Durham on Christ and Old Testament Believers

July 25, 2009

I’m frantically trying to finish off an essay on James Durham and the Song of Solomon for the Confessional Presbyterian Journal (nine thousand words down – a few more to go).  One of the objections he considers to reading the Song through the lens of “Christ and the church” is that it would have been impossible for an OT believer to read the Song like that as, well, Christ had not come yet.  Here is my understanding of what Durham has to say on the matter:

The second objection Durham raises is that some might argue reading the Song as an allegory of Christ’s love to his church is to “make this Song look more like the gospel of the New Testament, than a song of the old.” His answer to this objection is forthright and depends heavily on the underlying unity of the covenant of grace. He states that Old Testament believers had “the same gospel” as New Testament believers and that “their faith and communion with God stood not in outward ceremonies, which were typical; but in the exercise of inward graces, faith, love, &c. which are the same now as then.” He goes on to argue that Christ was the “same” to believers in the Old Testament and in the New. They had “the same [S]pirit, covenant, &c. and so the same cases and experiences … [as] are also applicable to us now.” The fact that Christ had not yet come in the flesh did not mean that Old Testament believers had “another gospel, covenant, faith, yea, nor church; we being grafted in that same stock which they once grew upon, being by faith heirs of the same promises, which some time they possessed.”

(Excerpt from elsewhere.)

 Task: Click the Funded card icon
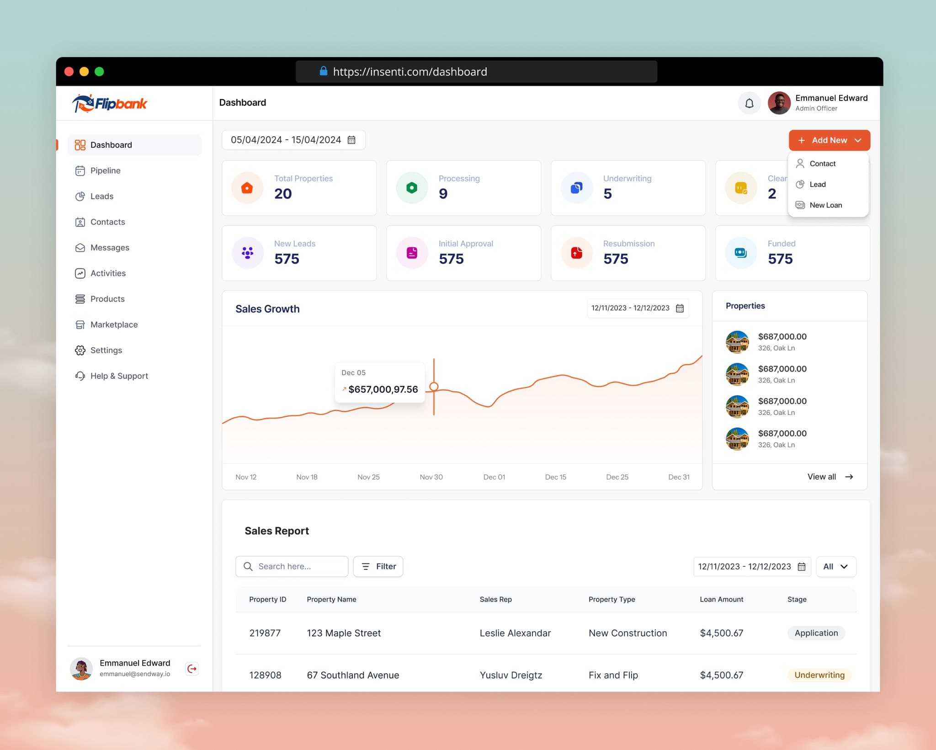(x=740, y=253)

Anyway – back to writing the essay!

Ryken on Puritan Preaching

June 27, 2009

The Westminster Confession into the 21st Century series has been something of a mixed bag (as multi-author sets tend to be) but here is a good quote from Philip Ryken on the Puritan understanding of preaching:

The way the law leads men to Christ is by showing them that they will surely perish without him.  “Make known to the lost sheep the utter misery of their condition outside of Christ.  No one ever comes to Christ who stands on his own.  The Prodigal does not race back to his father until he has to, lest he perish on his own.”  While the law shows the sheep that they are lost, only the gospel will bring them home, and thus all preaching is to be evangelistic.  The main work of the gospel minister is to preach Christ, who is “the Alpha and Omega of the ministry.”  To preach Christ is to take his person, his work, and his benefits and offer them freely to sinners.
Philip Ryken, ‘Oliver Bowles and the Westminster View of the Gospel Ministry’ in J. Ligon Duncan, ed., The Westminster Confession into the 21st Century, 2:421-2

Ryken here is writing on Oliver Bowles’ De Pastore Evangelico –  a work Durham was familiar with.  We have seen comments similar to Ryken’s before:

The Puritans did not regard evangelistic sermons as a special class of sermons, having their own peculiar style and conventions; the Puritan position was, rather, that, since all Scripture bears witness to Christ, and all sermons should aim to expound and apply what is in the Bible, all proper sermons would of necessity declare Christ and so be to some extent evangelistic. 
‘The Puritan View of Preaching the Gospel’, How Shall They Hear?, Papers Read at the Puritan and Reformed Studies Conference, December 1959, p 11-21, Rept. Tentmaker

Who knows – Ryken and Packer might be right 🙂

It’s been a long time…

June 18, 2009

So I’ve been away from the blog for a long time.  We moved house, twice (kind of), in the past few weeks, then there was a (successful) week long fishing holiday and now I’m in America for work so I have had neither the time, not the ability, to blog.  I’ll get back to posting regularly next week, DV, but for now my only news is that my article ‘James Durham and the Free Offer of the Gospel’ has been accepted for publication in the Puritan Reformed Journal December edition (sadly it was not in early enough to make the June edition).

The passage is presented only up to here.